Now me, I've never liked Christmas much, so back when I used to climb a lot, I got into the habit of going to Araplies for Xmas instead of going home - and the company was wonderful. I'd end up sharing a campsite with 3 Australians, a New Zealander, 4 Californians, 6 Japanese, 6 Germans, 3 Italians, 5 Englishmen, two girls from Canada, and a Pole. Or something like that. And a good many of the foreigners spoke very little English.

I always used to say that it was the cheapest way to have a world tour: spend four hours driving up the Western Highway and stay at Arapiles over Christmas. It was just like being overseas, but without the airfare.

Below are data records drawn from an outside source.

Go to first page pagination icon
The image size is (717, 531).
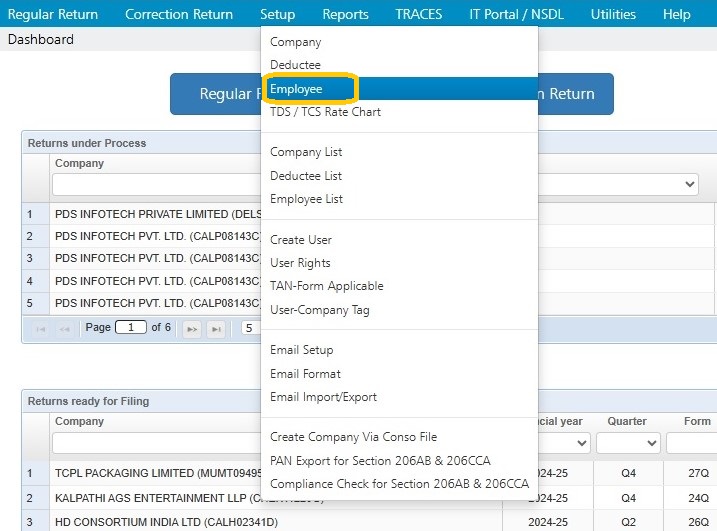point(41,329)
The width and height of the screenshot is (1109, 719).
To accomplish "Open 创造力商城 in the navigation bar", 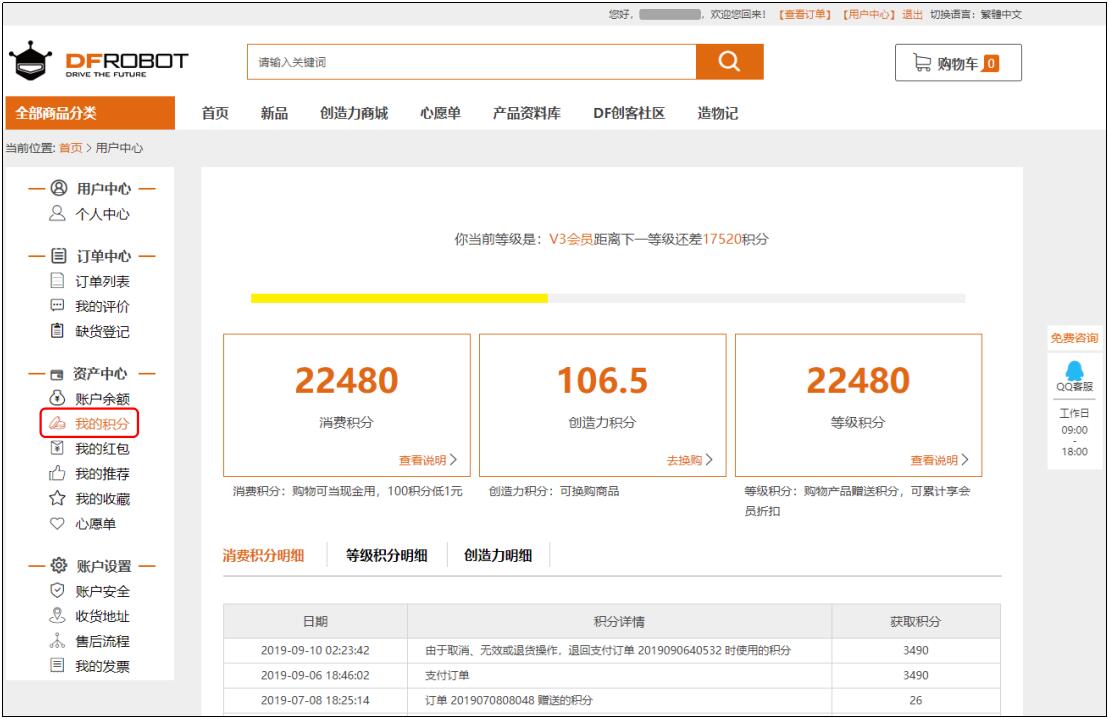I will (x=353, y=113).
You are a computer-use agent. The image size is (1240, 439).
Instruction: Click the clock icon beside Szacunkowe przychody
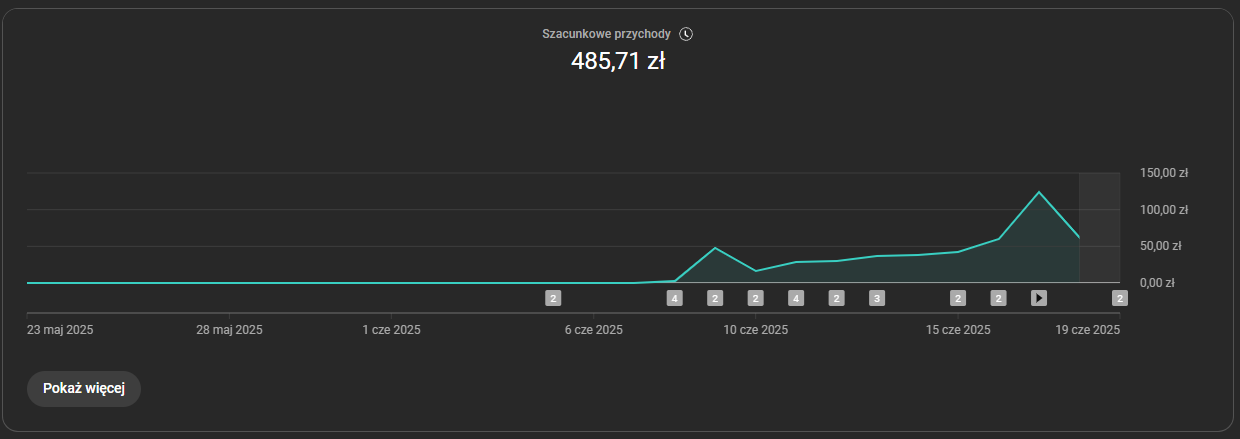point(686,33)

And, over a bottle or seven around the campfire, we would talk, and talk, and talk. That, after all, is the only thing climbers love doing even more than climbing: talking about it afterwards. (Bit like fishing, really.)

Many is the happy hour I spent talking to a climber from France or Japan or Austria, and despite some of them having no English at all (they'd just come for the climbing, remember) we could converse happily for hours, freely intermixing gesture, drawings in the sand, and a host of technical climbing terms, which are more-or-less universal.

I wondered at that at the time - how was it that Franz and I could talk for 20 minutes about a climb called Syrinx or Tannin, despite the fact that Franz spoke no English and I spoke no German? The answer, of course, is that climbers - all climbers, two Australians, say, or two Germans - talk in gesture to an incredible degree, and that nearly all that is not conveyed in gesture has a technical term, which though it might be English or French or German or Italian in its derivation, is known to all climbers of any nation. "Left", "right", "on belay", "carabiner", "stitch plate", "mantle", "number 3 Wild Country rock", "number 1 RP" - all these terms are universal. And everything else can be conveyed just as easily by gesture, by facial expression, or at worst by drawing pictures in the sand.



(Yes, there really is a climb called "Tannin" at Arapilies, it's a three-star route (i.e., amongst the very best) and a 40-metre grade 19. I probably had it in the back of my mind when I chose my handle. It's a little too hard for me to lead, even back then when I was young and very fit, but I have seconded it cleanly, and can vouch for the three-star rating from my own experience.)